0718ctt gallium nitride lo res

[Image above] A thick bulk gallium nitride crystal wafer (2 in. in diameter) with a gallium nitride thin film—~20 microns thick, or 1/5th the thickness of a sheet of paper—fabricated by controlled spalling in the foreground. Credit: Bedell; IBM Research

A couple of years ago, I wrote about how gallium nitride was tousling with silicon for a prime position reigning over the electronics world.

Like all epic battles, it seems that the fight continues.

Gallium nitride, a material already used in LED lights and high-power electronics, is so promising because of the material’s excellent electronic, optoelectronic, and tribological properties.

Plus, gallium nitride could enable all new kinds of devices like bendable LEDs and more powerful power packs—and to do so, the material seems to be taking a very thin page from graphene’s book.

IBM scientists report that they have developed a simple technique to peel extremely thin layers of gallium nitride from a bulk wafer of the material—a breakthrough in manufacturing techniques for this expensive material.

In addition to the added benefits of being lightweight and flexible, thin layers are advantageous because they mean that more material can be generated from a single wafer, a key to reducing manufacturing costs.

Plus, thin layers of gallium nitride have lower electrical resistance and can dissipate heat more easily, which means that thin films boast enhanced performance, too.
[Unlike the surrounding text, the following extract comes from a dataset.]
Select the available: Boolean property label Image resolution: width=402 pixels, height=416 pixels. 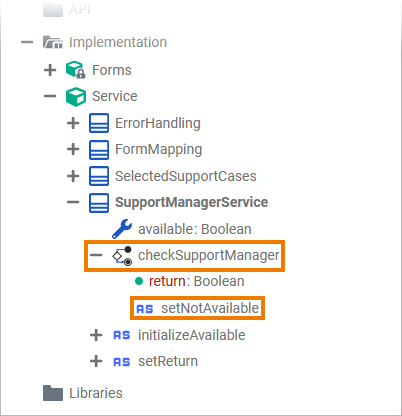pyautogui.click(x=195, y=229)
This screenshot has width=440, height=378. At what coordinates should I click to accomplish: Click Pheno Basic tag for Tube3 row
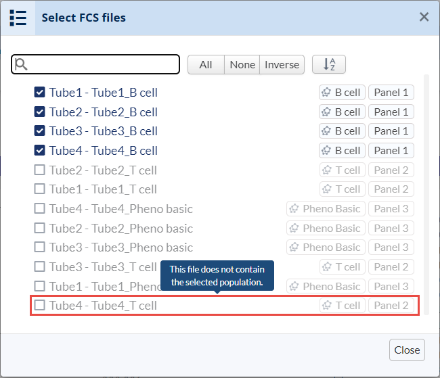(x=326, y=247)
“Our approach to thin film removal is intriguing because it’s based on fracture,” Stephen W. Bedell, research staff member at IBM Research and one of the paper’s authors, says in an AIP news release. “First, we deposit a nickel layer onto the surface of the material we want to remove. This nickel layer is under tensile strength—think drumhead. Then we simply roll a layer of tape onto the nickel, hold the substrate down so it can’t move, and then peel the tape off. When we do this, the stressed nickel layer creates a crack in the underlying material that goes down into the substrate and then travels parallel to the surface.”

Using tape to isolate extremely thin layers from bulk material is no breakthrough—scientists have previously devised simple “Scotch tape methods” to peel off atomically thin layers of graphene from graphite, although such DIY methods produce small and sometimes inconsistent flakes of thin material.

But the IBM Research method, called controlled spalling, produces thin layers without crystalline damage to the material. The researchers report in the paper’s abstract that, using transmission electron microscopy, they couldn’t even detect defects in the thin films they generated.

The flexibility of a 20-micron-thick film. Credit: Bedell; IBM Research

The team originally described its controlled spalling technique back in 2013 and has already used the technique to successfully fabricate thin layers of silicon, germanium, gallium arsenide, gallium nitride/sapphire, and amorphous materials.

And because the technique is performed at room temperature and “can be applied at nearly any time in the fabrication flow, from starting materials to partially or fully finished circuits,” Bedell says in the release, it’s significant for the semiconductor industry.

Plus, adjusting the thickness of the nickel layer controls how much of the surface peels off, allowing the researchers to tune the thickness of thin layers.

“The basic mechanism of substrate spalling fracture started out as a materials science problem,” Bedell says. “It was known that metallic film deposition would often lead to cracking of the underlying substrate, which is considered a bad thing. But we found that this was a metastable phenomenon, meaning that we could deposit a thick enough layer to crack the substrate, but thin enough so that it didn’t crack on its own—it just needed a crack to get started.”

Creating that seed crack is easy, the scientists say—simply end the nickel layer abruptly near the edge.

“This creates a large stress discontinuity at the edge of the nickel film so that once the tape is applied, a small pull on the tape consistently initiates the crack in that region,” Bedell adds in the release.

The team is reportedly now collaborating with partners to use the spalling technique to fabricate high-voltage gallium nitride devices.  

The paper, published in the Journal of Applied Physics, is “Layer transfer of bulk gallium nitride by controlled spalling” (DOI: 10.1063/1.4986646).